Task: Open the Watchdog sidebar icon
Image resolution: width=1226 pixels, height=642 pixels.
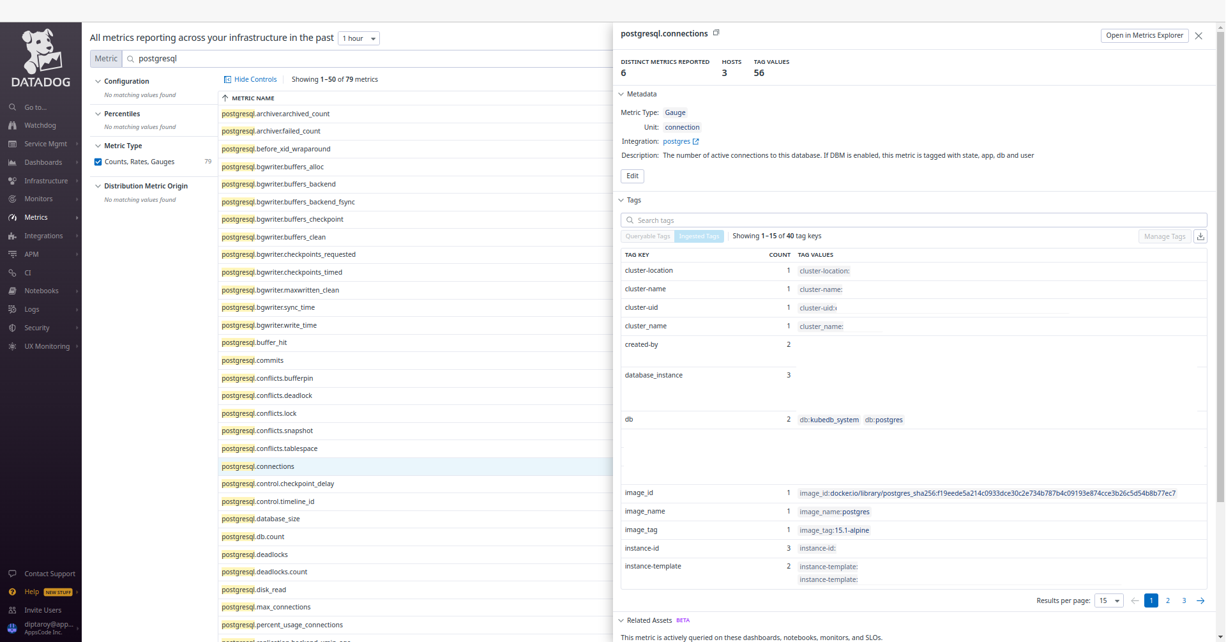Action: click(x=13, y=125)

* * *

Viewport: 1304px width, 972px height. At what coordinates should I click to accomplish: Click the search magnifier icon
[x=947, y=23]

→ **Exercise goal**
Could you revise the part of the items that opens with the line containing "Viewport: 1304px width, 972px" and closes with the line containing "[x=947, y=23]", putting "magnifying glass" in place of "magnifier" and keeping everything else unchanged?

→ **Answer to this task**
Viewport: 1304px width, 972px height. At what coordinates should I click to accomplish: Click the search magnifying glass icon
[x=947, y=23]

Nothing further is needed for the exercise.